Population (June 2025)
- • Total: 1,000
- • Density: 44/km^{2} (110/sq mi)
- Time zone: UTC+12 (NZST)
- • Summer (DST): UTC+13 (NZDT)

= Tuahiwi =

Village in Canterbury, New Zealand

Tuahiwi is a small New Zealand settlement located between Woodend and Rangiora. It is 6 km north of Kaiapoi.

==History==
===Pre-European===
Tuahiwi is the modern day primary domicile of Ngāi Tūahuriri hapū of Ngāi Tahu. In 1831, prior to European settlement, this pā, and the main Kaiapoi Pā nearby had been attacked by Te Rauparaha in a revenge raid (utu).
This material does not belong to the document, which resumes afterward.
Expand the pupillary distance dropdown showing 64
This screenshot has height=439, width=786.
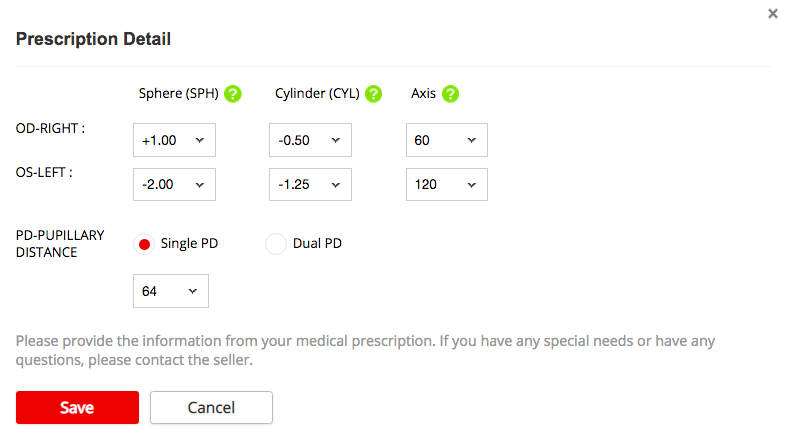pyautogui.click(x=171, y=291)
Following a protracted siege which saw Kaiapoi Pā razed and subsequently abandoned, Tuahiwi became the central Ngāi Tūāhuriri pā. The site was reserved for Māori in 1848 by Walter Mantell following the signing of Kemp's Deed. Meanwhile, a new European settlement arose along the banks of the north branch of the Waimakariri River, named Kaiapoi.

===Development===
The carved meeting house Tūtekawa that almost burnt down in 1870 succumbed to fire in 1879. Significant colonial developments included the establishment of a Māori mission, which included a church, Saint Stephen's, built in 1867 with its foundation stone having been laid by Governor George Grey on his visit to the settlement.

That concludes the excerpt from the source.